Marcos Barbosa Pinto, secretário nacional de Reformas Econômicas (Crédito:Edu Andrade/MF)

“Queremos começar a transformar as propostas em projetos de lei em iniciativas de política públicas”
Marcos Barbosa Pinto
secretário nacional de Reformas Econômicas

Na lista de novidades está a tributação dos fundos de investimento exclusivos, fechados para altíssima renda. Com a proposta, o Imposto de Renda (IR) passaria a ser cobrado a cada seis meses e não somente no momento do resgate, como é hoje.

É o chamado ‘come-cotas’, já aplicado duas vezes por ano em outros fundos de investimento, como os que atendem a classe média. Cálculos iniciais do governo apontam a possibilidade de uma arrecadação anual de R$ 10 bilhões. Ainda estão sob análise quais fundos entrariam na nova programação. Inicialmente o plano é para fundos fechados. FDICs e private equity não devem ser afetados.

Segundo Carlos Marcelo Gouveia, advogado tributarista da Almeida Prado & Hoffmann Advogados, do ponto de vista da equidade fiscal, o projeto agrada. “Expressa a ideia de isonomia na tributação.” Ele ressalta, porém, ser preciso ter cuidado na aplicação para que não haja uma evasão inesperada.

Richard Edward Dotoli, sócio da área tributária do Costa Tavares Paes Advogados entende que o ‘come cotas’, por si só, é um mecanismo ruim de arrecadação. “É uma antecipação de tributação e captura uma riqueza que ainda não foi experimentada pelo beneficiário.”

Outro movimento envolve extinguir os juros sobre capital próprio (JCP). Hoje as empresas são isentas de impostos e há incidência do IR de 15% quando os recursos são depositados nas contas dos acionistas.

Segundo Haddad, esse regime leva empresas a manobrar “artificialmente” para transformar lucros obtidos em juros sobre capital próprio.

“Têm empresas que não estão tendo mais lucro, apesar de serem rentáveis”, disse. “O que elas fizeram? Transformaram lucro artificialmente em juros sobre capital próprio”, disse ele, em abril.

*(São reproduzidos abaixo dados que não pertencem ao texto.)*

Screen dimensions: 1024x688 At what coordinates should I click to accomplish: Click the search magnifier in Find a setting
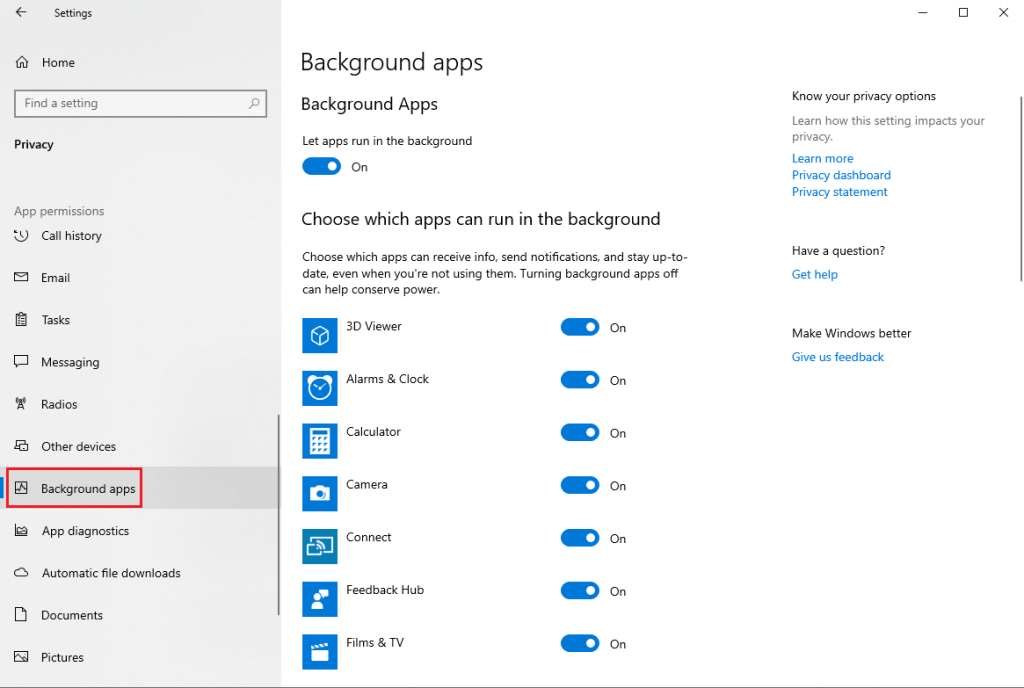pyautogui.click(x=254, y=103)
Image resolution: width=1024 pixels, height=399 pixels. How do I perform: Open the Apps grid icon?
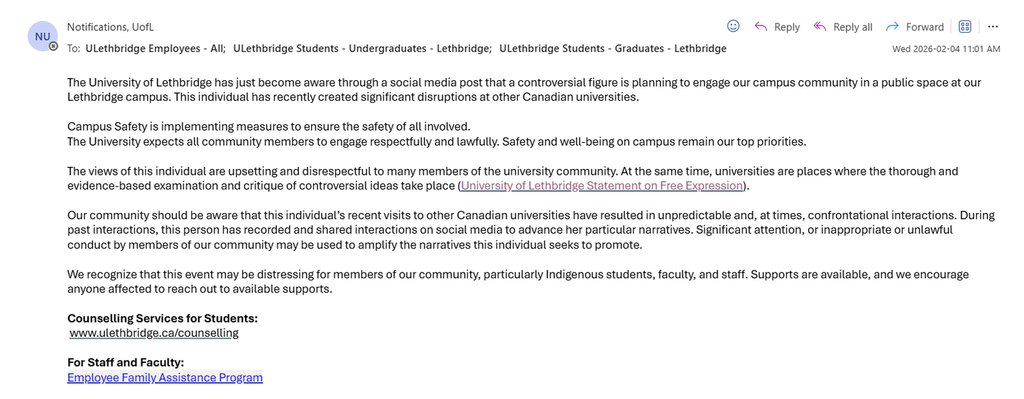965,26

Na lista de medidas também está um projeto de lei para a tributação de investimentos no exterior (offshore). A projeção é de que a medida gere arrecadação próxima a R$ 13,6 bilhões até 2025.

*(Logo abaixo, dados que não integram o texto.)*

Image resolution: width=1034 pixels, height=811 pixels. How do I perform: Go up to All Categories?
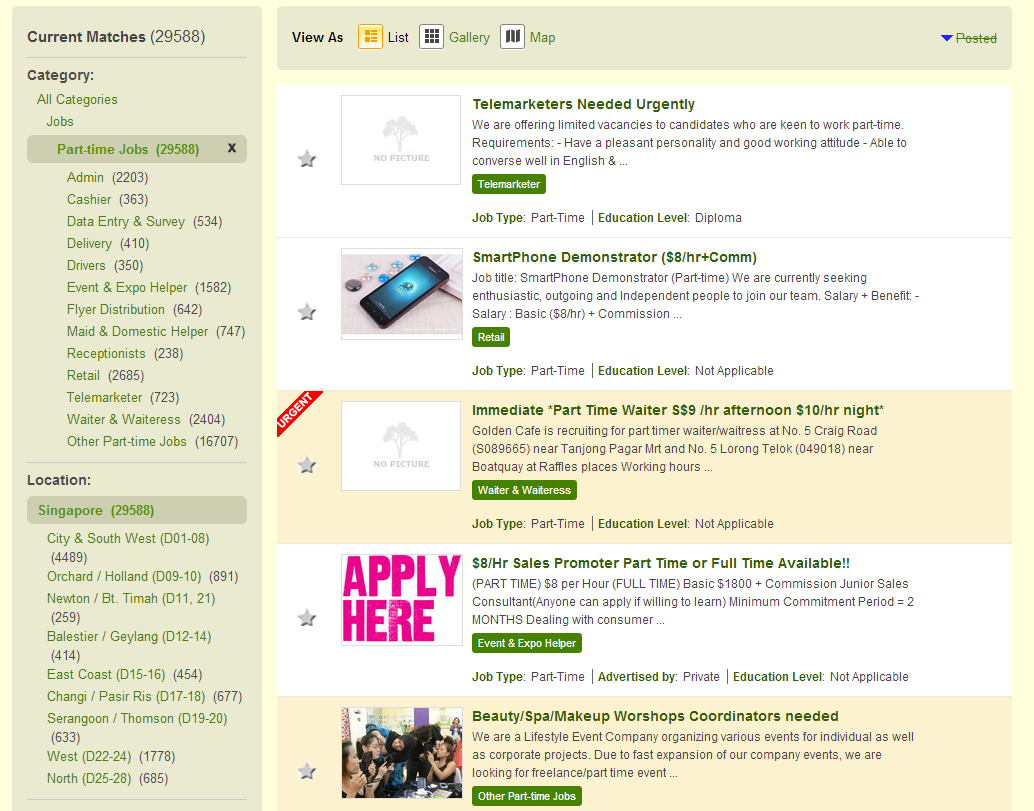(77, 99)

Claro que há riscos em movimentos que afetam fluxos intensos e velozes de dinheiro. E muitos especialistas são céticos quanto aos resultados.

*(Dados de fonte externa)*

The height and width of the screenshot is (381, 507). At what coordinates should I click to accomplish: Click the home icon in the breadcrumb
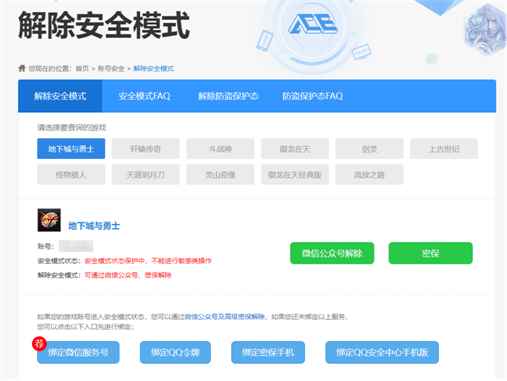coord(22,68)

Dotoli, da Costa Tavares Paes Advogados, cita como exemplo o Reino Unido, que em 2009 elevou a tributação do imposto de renda de 40% para 50%, e esperava arrecadar 2,4 bilhões de euros a mais — mas obteve apenas 1 bilhão de euros extra. “São medidas que parecem uma resposta à má distribuição de renda, mas não é bem assim”, afirmou.

R$ 13,6 bilhões
Arrecadação prevista até 2025 com a cobrança de imposto sobre investimento em offshores

O mesmo vale para a taxação dos super-ricos. Quantos são? Onde colocam seu dinheiro? Saber isso envolve um grande esforço e será oneroso para o governo.

Fernanda Guardian, sócia fundadora da Guardian Trust Capital, diz que tal processo não é simples. “Não acho que esse projeto, como está, ande.”

José Henrique Longo, da PLKC Advogados acrescenta que os super-ricos simplesmente mudarão a estratégia. “Eles podem mudar sua residência fiscal.”

A verdade é que um imposto sobre grandes fortunas nem é exatamente uma novidade. Ele está sob a sigla IGF na Constituição Federal de 1988 (especificamente no artigo 153 III), mas nunca foi regulamentado e posto em prática.

De toda forma, sem mexer nesses vespeiros seremos eternamente o território da injustiça tributária. Como poderia dizer Haddad, o que está em jogo é algo muito maior do que zerar déficit ou dar tração à economia. “É a civilidade.”